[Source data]
☆ ☆ ☆ ☆ ☆
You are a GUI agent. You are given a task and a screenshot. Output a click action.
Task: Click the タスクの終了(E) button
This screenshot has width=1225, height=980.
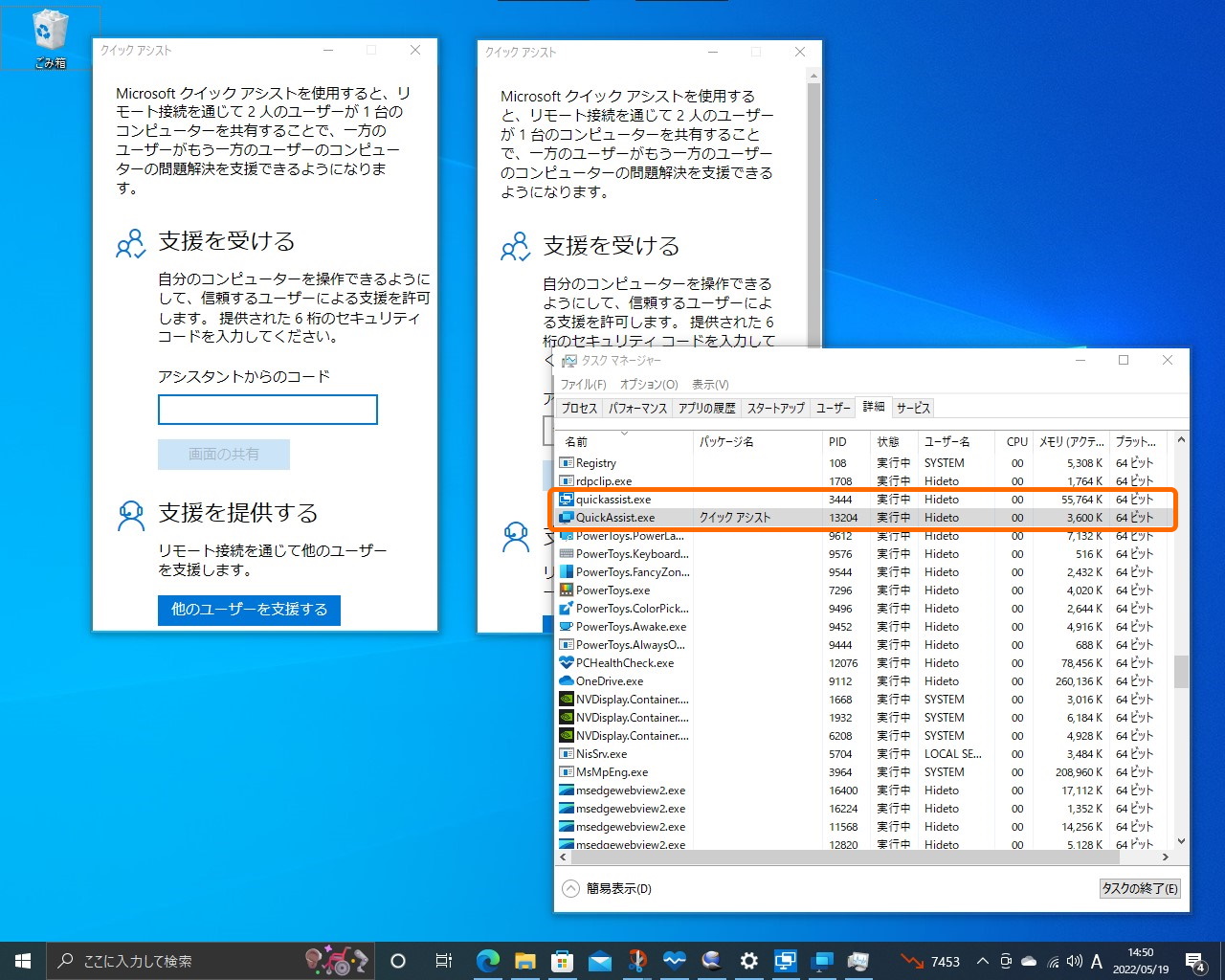1139,888
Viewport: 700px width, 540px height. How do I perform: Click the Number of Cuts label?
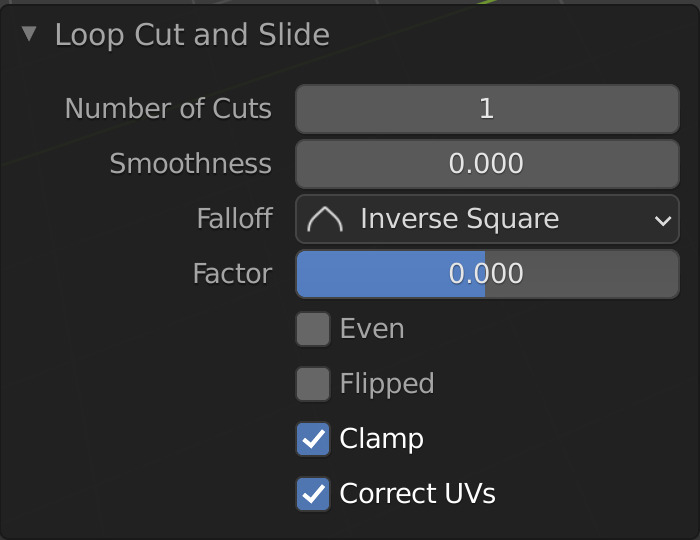coord(168,109)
☆ ☆ ☆ ☆ ☆
What you will do:
In the copy you write, the data above must appear exactly, with no pictures.

Expected output:
You are a GUI agent. You are given a task and a screenshot. Output a click action.
Task: Click the タスクの終了(E) button
This screenshot has width=1225, height=980.
1139,888
Viewport: 700px width, 540px height. How do I perform: Click the Number of Cuts label?
coord(168,109)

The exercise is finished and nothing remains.